The Frankfurt School is a group of critical theorists who joined the Institut für Sozialforschung (Institute of Social Research) of the University of Frankfurt am Main (Germany) from 1923 to 1933. Felix Weil, an orthodox Marxist, founded the Institute in 1923 with the aim of planning, organizing, conducting, and evaluating social, historical, and cross-disciplinary research. For political reasons, the institute was relocated in Geneva, Switzerland, from 1933 to 1935, then in New York (1935–1949), and finally back in Frankfurt (from 1949 to present).

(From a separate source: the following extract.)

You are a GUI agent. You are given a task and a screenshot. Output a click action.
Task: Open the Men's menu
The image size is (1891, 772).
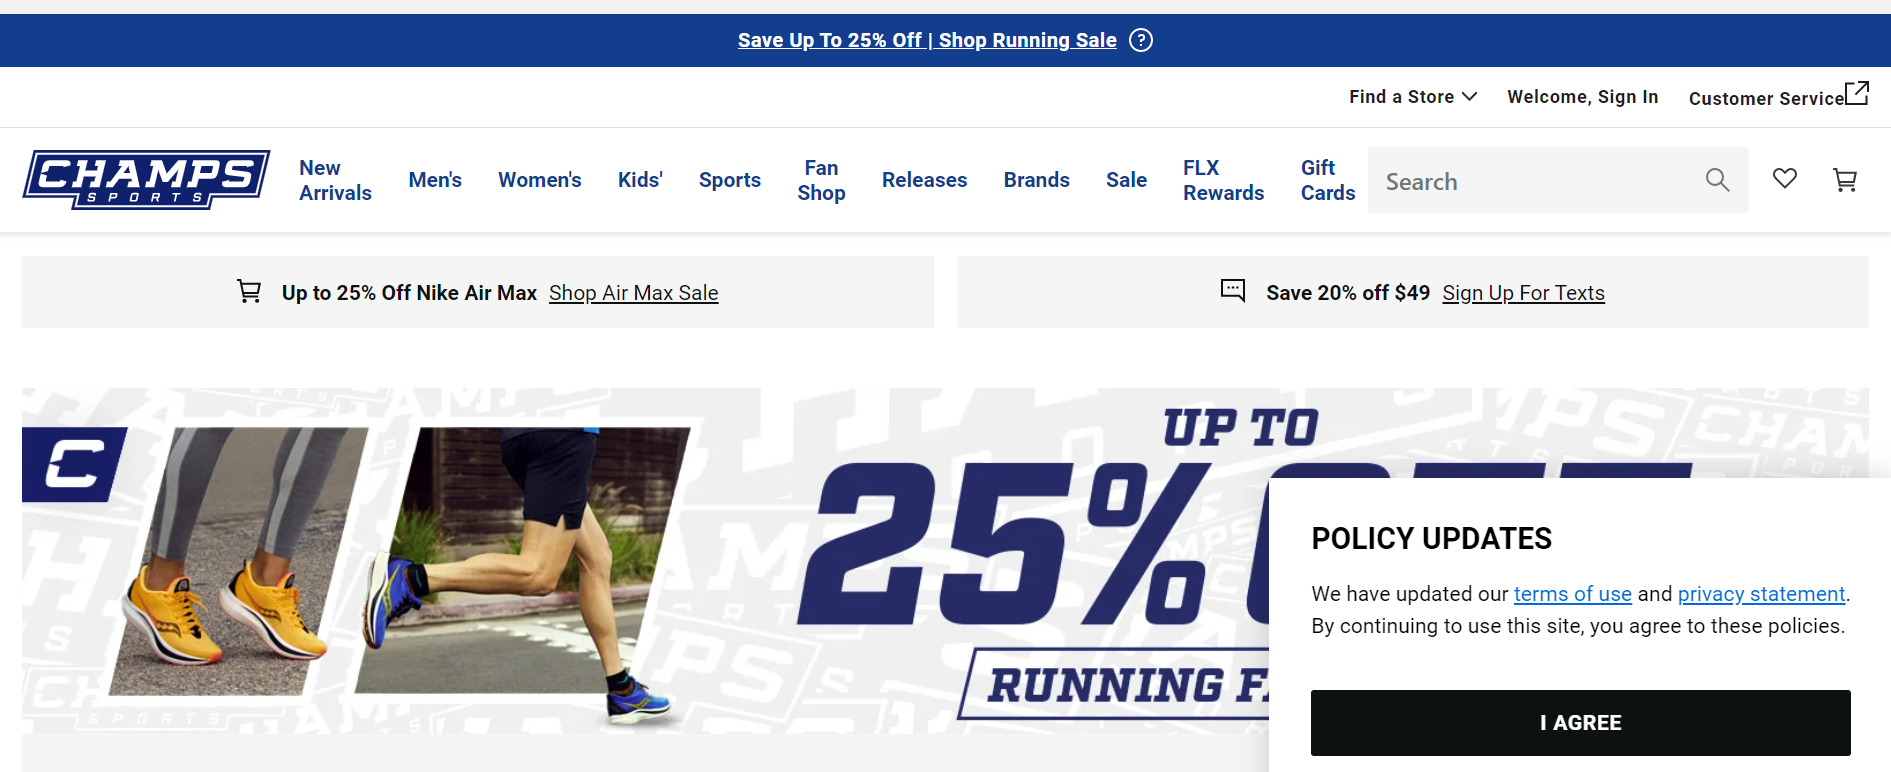(x=435, y=180)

In the 1920s and 1930s the Frankfurt School theorists dealt with Marxist analyses of social and economic processes and examined the role of the individual and the group in relation to these processes. Many of the thinkers associated with the Frankfurt School directed their studies toward particular aspects of communication, seeing various links between the historical, social, and economic processes they investigated and communication— among them Max Horkheimer, Theodor Wiesengrund Adorno, Walter Benjamin, Herbert Marcuse, Leo Löwenthal, and Jürgen Habermas. The most important concepts for the field of communication theory are Horkheimer and Adorno’s ideas on the culture industry and mass media and Habermas’s notions of the public sphere and communicative action.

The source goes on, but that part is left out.